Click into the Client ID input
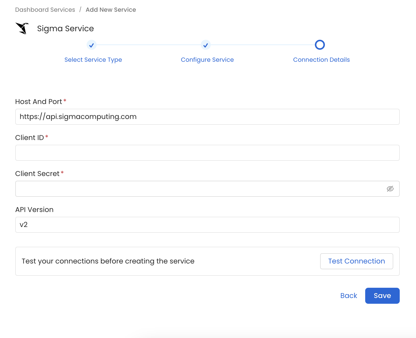The height and width of the screenshot is (338, 416). click(207, 153)
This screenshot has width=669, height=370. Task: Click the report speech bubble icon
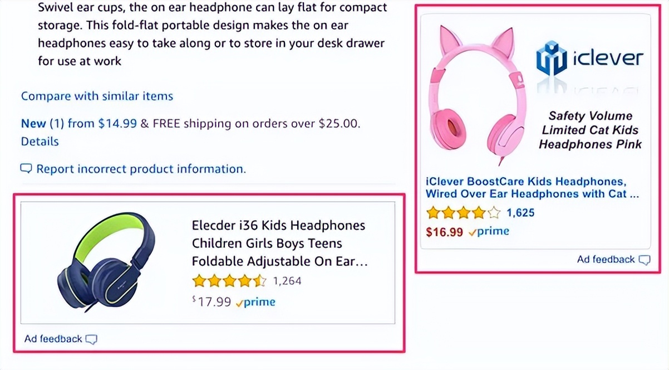[x=26, y=168]
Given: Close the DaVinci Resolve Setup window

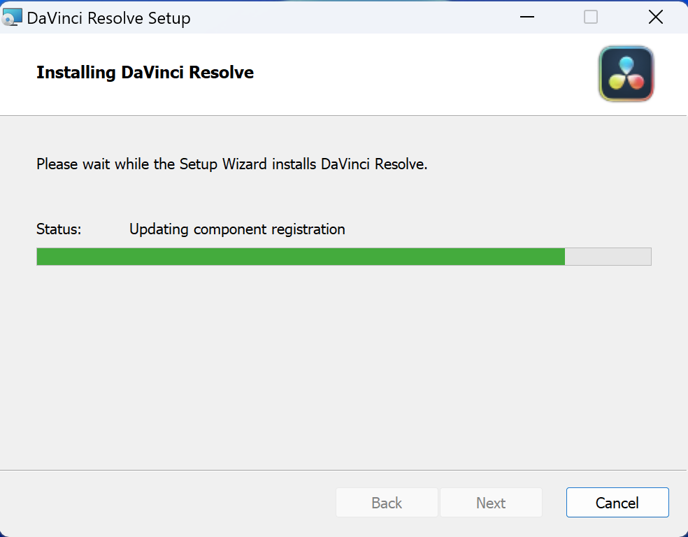Looking at the screenshot, I should [655, 17].
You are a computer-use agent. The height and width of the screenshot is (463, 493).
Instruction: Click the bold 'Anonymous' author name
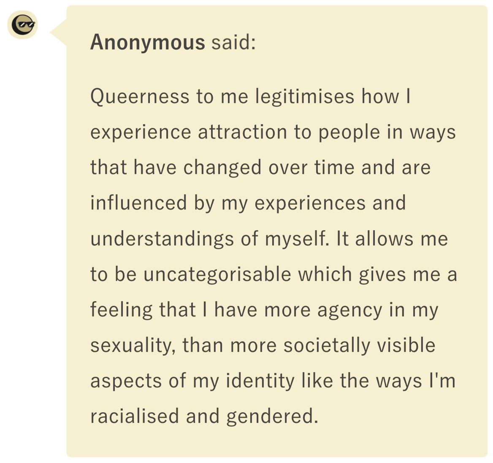pyautogui.click(x=148, y=42)

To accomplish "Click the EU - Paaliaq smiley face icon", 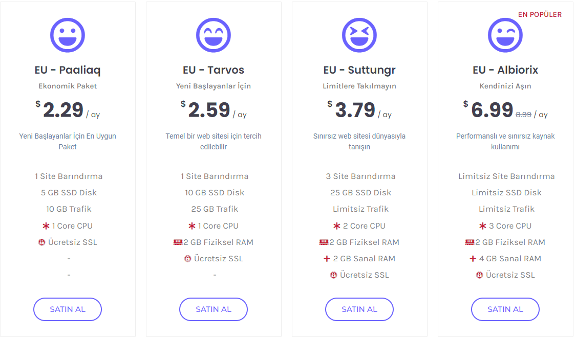I will (x=68, y=35).
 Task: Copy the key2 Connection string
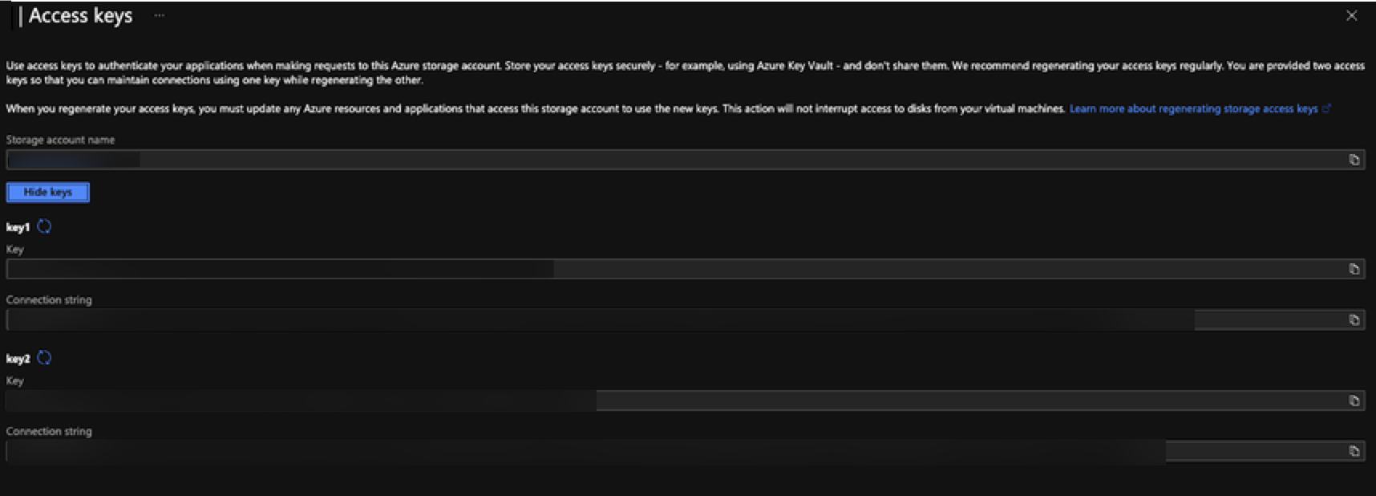coord(1354,451)
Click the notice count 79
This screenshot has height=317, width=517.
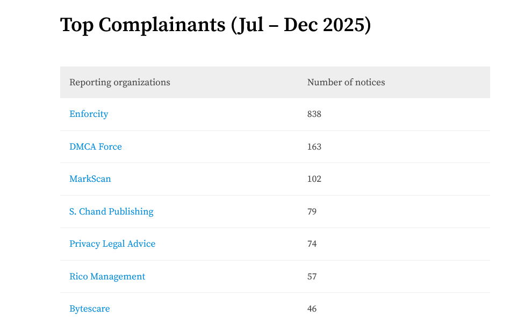pyautogui.click(x=312, y=212)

WHAT IS EXPECTED ::
Give back word for word the lines from the one containing "Task: Copy the key2 Connection string" through the final line of the data above. Pictures are to be left out.

EXERCISE RESPONSE ::
 Task: Copy the key2 Connection string
coord(1354,451)
Click the notice count 79
This screenshot has height=317, width=517.
pyautogui.click(x=312, y=212)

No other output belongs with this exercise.